The left side is the sum of one number and the other's deviation: \( 12 + 3 = 15 \) (or \( 13 + 2 = 15 \)).
Combining these, we get \( 15 | 6 \). The final product is 156.
(ii) Calculation for \( 11 \times 19 \):
| Number | Deviation |
|---|---|
| 11 | \( +1 \) |
| \( \times 19 \) | \( +9 \) |
The right side is the product of deviations: \( (+1) \times (+9) = 9 \).
The left side is the sum: \( 11 + 9 = 20 \) (or \( 19 + 1 = 20 \)).
Combining these, we get \( 20 | 9 \). The final product is 209.
(iii) Calculation for \( 13 \times 15 \):
| Number | Deviation |
|---|---|
| 13 | \( +3 \) |
| \( \times 15 \) | \( +5 \) |
The left side is \( 13 + 5 = 18 \) (or \( 15 + 3 = 18 \)).
The right side is \( (+3) \times (+5) = 15 \).
We have \( 18 | 15 \). Since the base is 10 (one zero), only one digit can be on the right. We keep 5 and carry over 1 to the left side.
The left side becomes \( 18 + 1 = 19 \).
Combining \( 19 \) and \( 5 \) gives the final product as 195.
(iv) Calculation for \( 8 \times 7 \):
| Number | Deviation |
|---|---|
| 8 | \( -2 \) |
| \( \times 7 \) | \( -3 \) |
The right side is the product of deviations: \( (-2) \times (-3) = +6 \).
The left side is the sum: \( 8 + (-3) = 5 \) (or \( 7 + (-2) = 5 \)).
Combining these, we get \( 5 | 6 \). The final product is 56.

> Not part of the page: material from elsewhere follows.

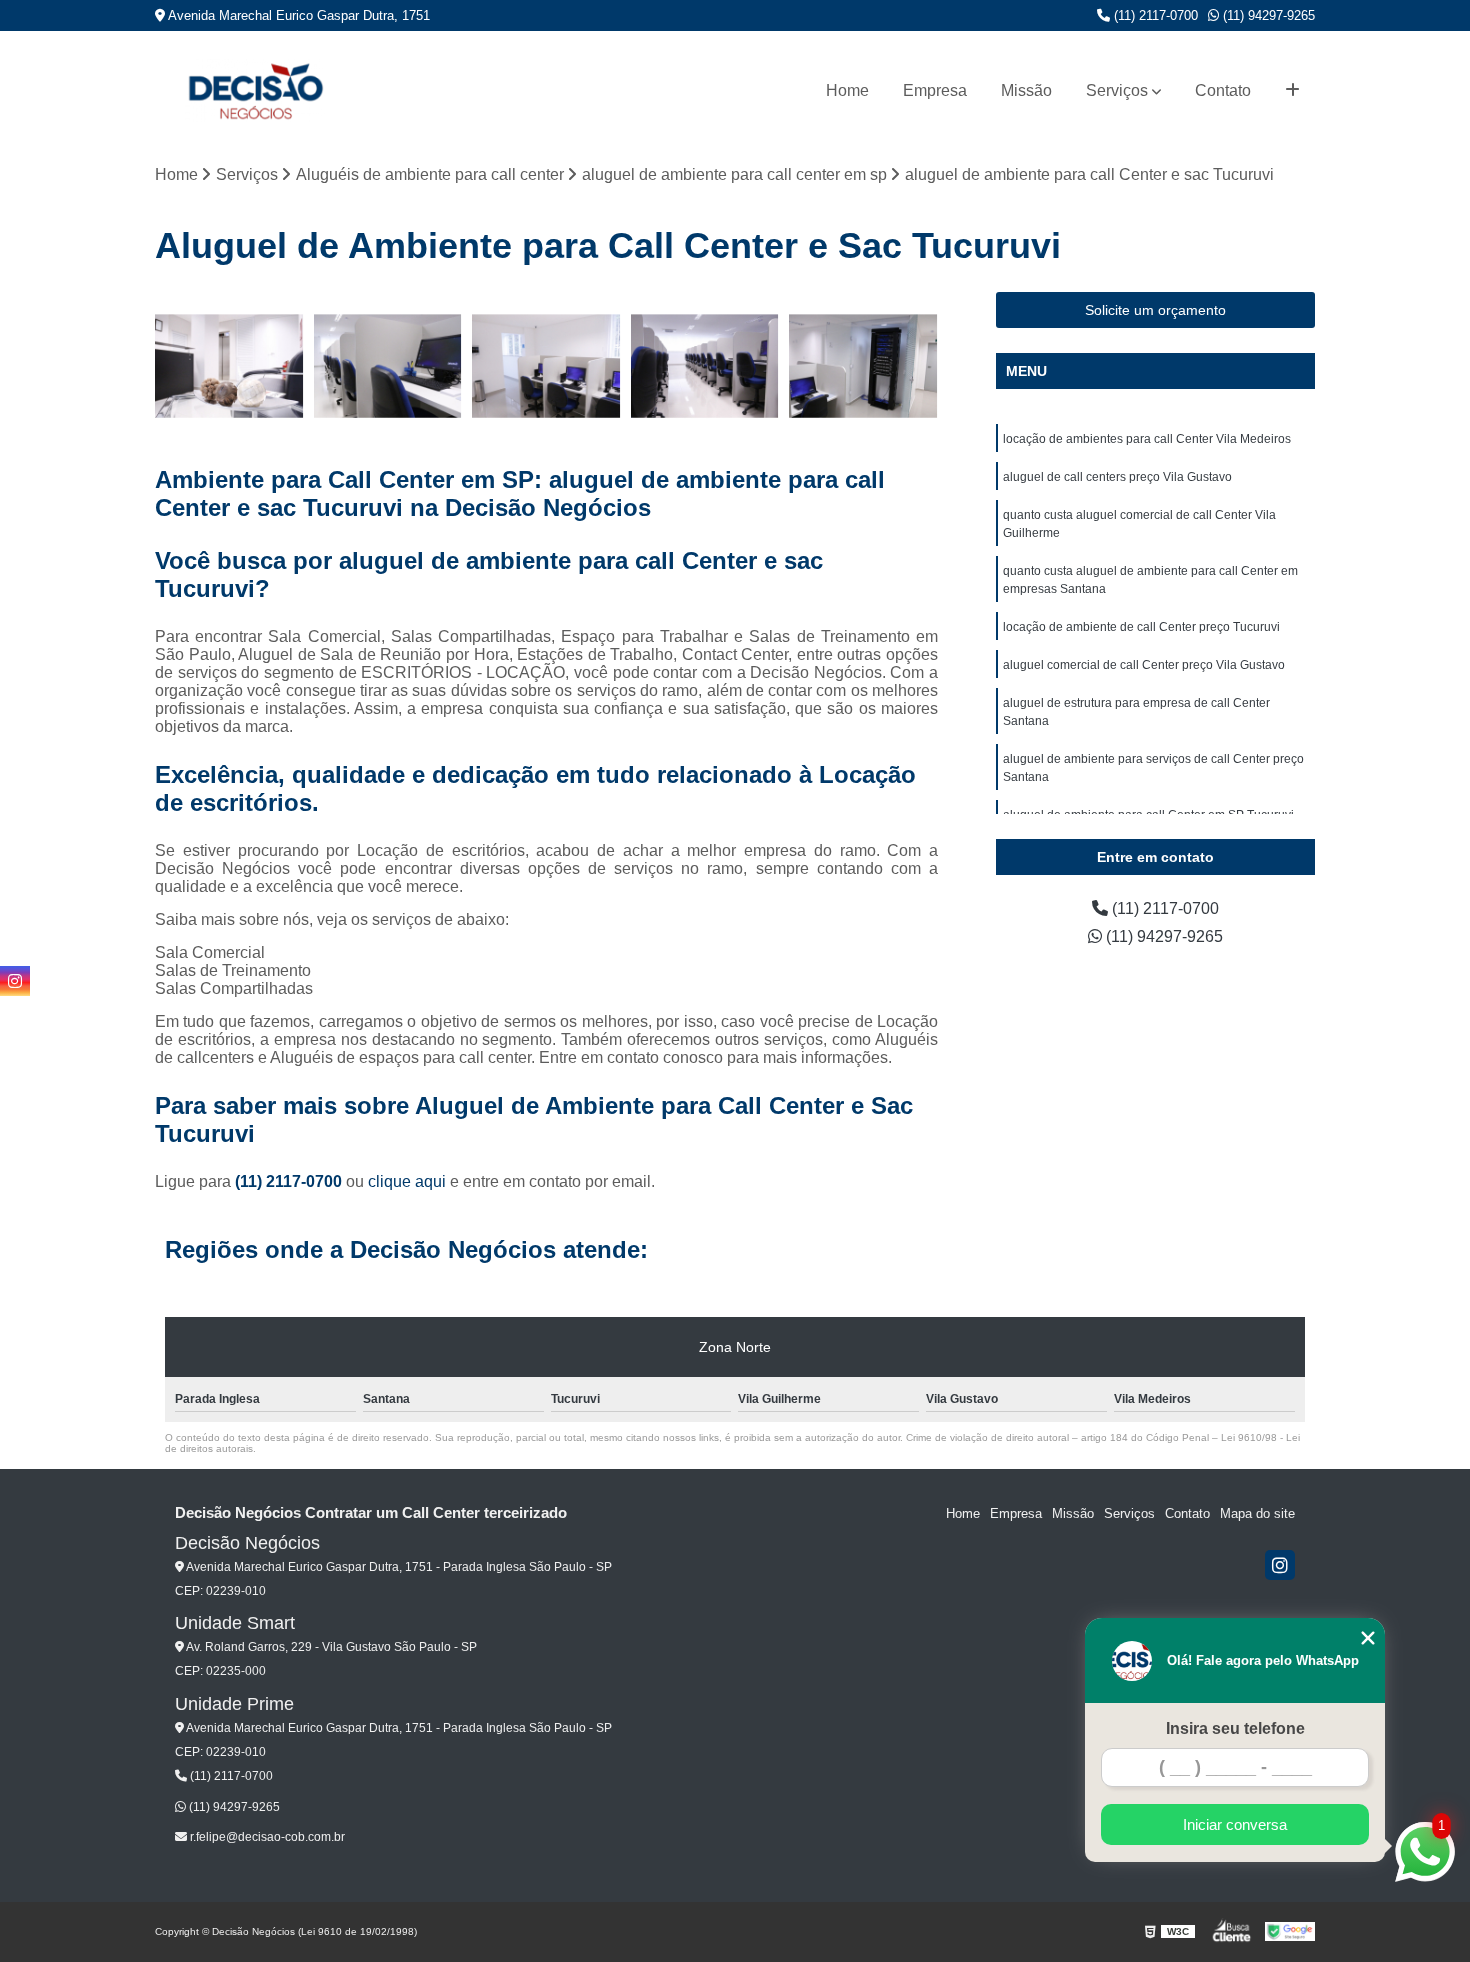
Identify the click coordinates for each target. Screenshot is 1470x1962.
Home (847, 90)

(v) Calculation for \( 6 \times 9 \):
| Number | Deviation |
|---|---|
| 6 | \( -4 \) |
| \( \times 9 \) | \( -1 \) |
The right side is the product of deviations: \( (-4) \times (-1) = +4 \).

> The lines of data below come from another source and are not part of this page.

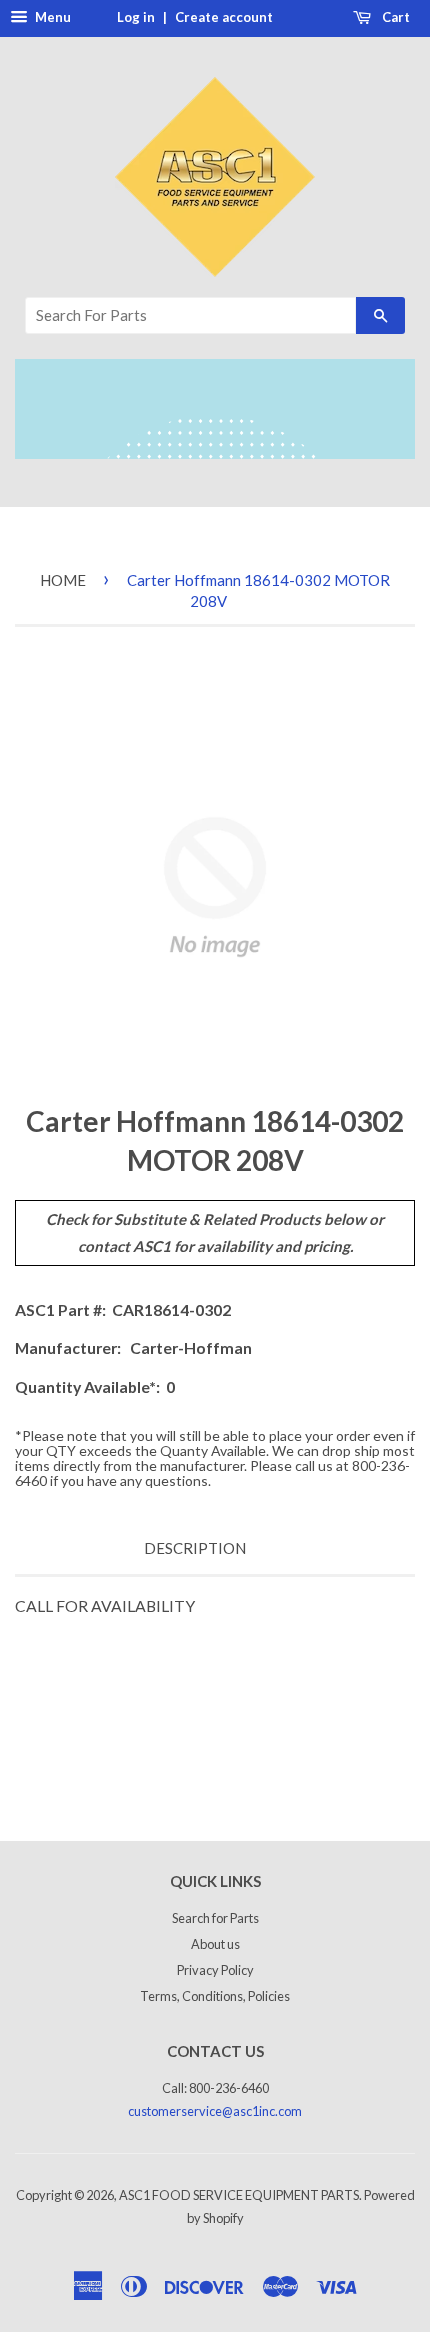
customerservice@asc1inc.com (215, 2111)
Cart (394, 17)
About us (215, 1944)
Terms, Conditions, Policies (215, 1996)
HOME (63, 580)
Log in (136, 17)
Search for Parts (215, 1918)
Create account (224, 17)
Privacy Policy (215, 1970)
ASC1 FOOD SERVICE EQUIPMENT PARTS (239, 2195)
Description (195, 1548)
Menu (51, 17)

The left side is the sum: \( 6 + (-1) = 5 \) (or \( 9 + (-4) = 5 \)).
Combining these, we get \( 5 | 4 \). The final product is 54.
(vi) Calculation for \( 8 \times 12 \):
| Number | Deviation |
|---|---|
| 8 | \( -2 \) |
| \( \times 12 \) | \( +2 \) |
The left side is the sum: \( 8 + 2 = 10 \) (or \( 12 - 2 = 10 \)).
The right side is the product of deviations: \( (-2) \times (+2) = -4 \).
We have \( 10 | -4 \). Since the right side is negative, we borrow 1 from the left side (which becomes \( 10 - 1 = 9 \)). The borrowed 1 is multiplied by the base (10) and added to the right side: \( 10 + (-4) = 6 \).
Combining \( 9 \) and \( 6 \) gives the final product as 96.
(vii) Calculation for \( 102 \times 104 \):
| Number | Deviation |
|---|---|
| 102 | \( +02 \) |
| \( \times 104 \) | \( +04 \) |
The left side is \( 102 + 4 = 106 \) (or \( 104 + 2 = 106 \)).
The right side is \( (+02) \times (+04) = 08 \).
Combining these, we get \( 106 | 08 \). The final product is 10608.
(viii) Calculation for \( 106 \times 107 \):
| Number | Deviation |
|---|---|
| 106 | \( +06 \) |
| \( \times 107 \) | \( +07 \) |
The left side is \( 106 + 7 = 113 \) (or \( 107 + 6 = 113 \)).
The right side is \( (+06) \times (+07) = 42 \).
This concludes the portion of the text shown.